0
votes

The scenario is: I have a texture A. There are 3 loops. Each loop writes a channel into the texture A. After the 3 loops, all 3 channels in A are updated.

The shader is like:

vec3 tmpVec3 = texture(inputTexture0, vUV).rgb; // inputTexture0 is texture A tmpVec3[channelIndex_P] = texture(inputTexture1, vUV).r;  // write one channel from inputTexture1

color = vec4(tmpVec3, 1.0);

It render to texture A, that is inputTexture0. In this way by rendering and sampling the same texture, I can save memory by one texture.

However, the result is not desired.

I read the article "Sampling and Rendering to the Same Texture". It says:

"Meaning it may do what you want, the sampler may get old data, the sampler may get half old and half new data, or it may get garbage data. Any of these are possible outcomes."

But since the writing data of the specific pixel always happens after getting data of the specific pixel, why is it not possible?

Another article "Sampling from and rendering to the same texture and parallel sorting / hashing" It says:

"But if the result in every framebuffer pixel would be the value of one of the fragments which wrote to that pixel and not a combination of values from multiple fragments, this functionality would still be useful for parallel sorting / hashing algorithms implemented in glsl."

I do not understand the above words.
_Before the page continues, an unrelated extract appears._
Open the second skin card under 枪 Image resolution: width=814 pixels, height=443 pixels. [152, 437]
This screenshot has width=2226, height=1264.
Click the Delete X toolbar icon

Does it say under some situations "sampling and rendering to the same texture" can be used and have defined result. Then how to do it? How to solve my current situation, since I want to save one texture variable.

1
What version of OpenGL are you targeting? GL4 has image Load/Store that will help you with this, but you'll have to implement synchronization yourself.Andon M. Coleman
OpenGL 3.2. My confusion is: here I always write to the same pixel that reading happens before. So why doesn't it work? And what does the second link imply that under some situations it can work?user1914692
You can do that using texture barriers on NV hardware. I don't know if other vendors ever adopted that extension, considering it basically became obsolete when computer shaders and image load/store were added.Andon M. Coleman
Thanks. So would you please explain why my situation cannot work around, since the writing and reading of interest processes are not at the same time.user1914692

1 Answers

1
votes

So would you please explain why my situation cannot work around, since the writing and reading of interest processes are not at the same time.

They absolutely are processed at the same time, I think you are not understanding how shaders are scheduled on the GPU. Fragment shaders do not run in serial, and your attempt to write to the texture will not necessarily complete before a parallel invocation reads the same texture (nor is there any guarantee that the texture memory will not be cached; making changes to the memory invisible).
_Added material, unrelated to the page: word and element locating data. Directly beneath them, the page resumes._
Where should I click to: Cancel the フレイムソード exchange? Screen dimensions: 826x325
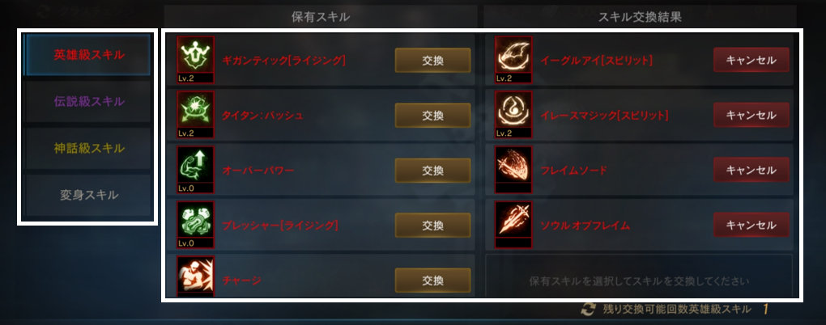pyautogui.click(x=751, y=170)
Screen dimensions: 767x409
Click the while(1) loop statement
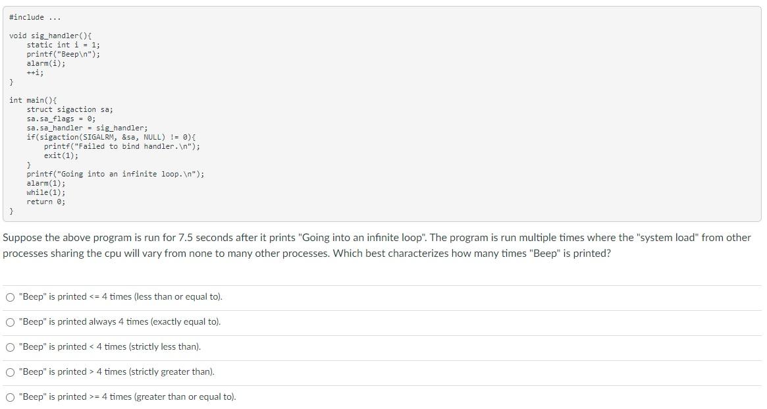(46, 192)
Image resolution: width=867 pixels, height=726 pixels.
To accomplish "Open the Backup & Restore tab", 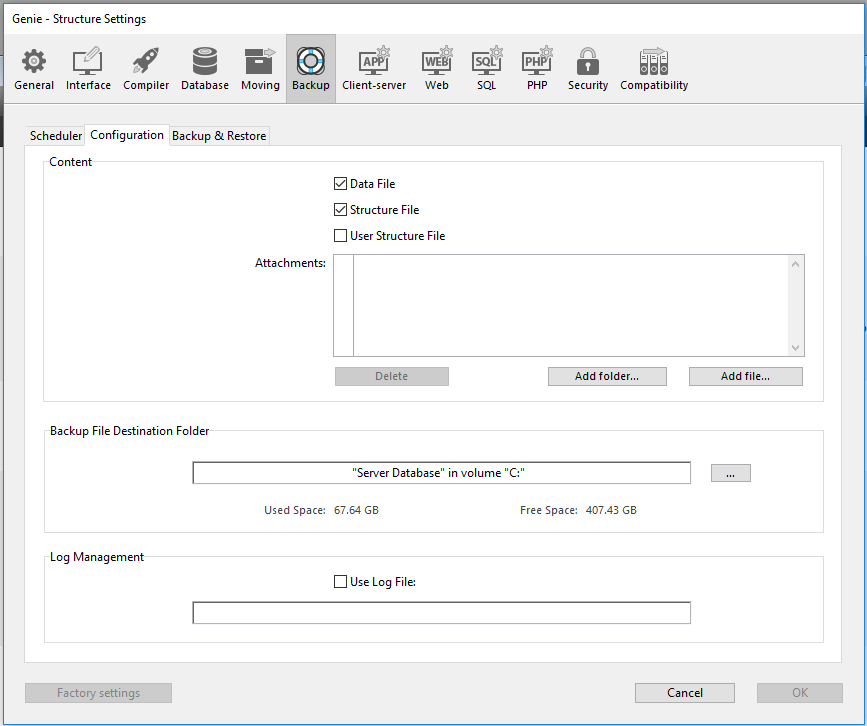I will pos(219,135).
This is why you need barriers. A texture barrier (NV specific extension) or a general purpose memory barrier will cause your shader invocations to stall at the barrier until every single instance of the shader finishes reading or writing, and then proceed. This will prevent data hazards that would result in reading the wrong data.

To do this in a GL3 class implementation, texture barriers may be your only option. In GL4.2+ image load/store would be the preferred approach, and some older implementations support this through the GL_ARB_shader_image_load_store extension.

Without any of those things, however, what you are trying to do right now invokes undefined behavior. You need some sort of synchronization construct to do this correctly, and that is where barriers come in.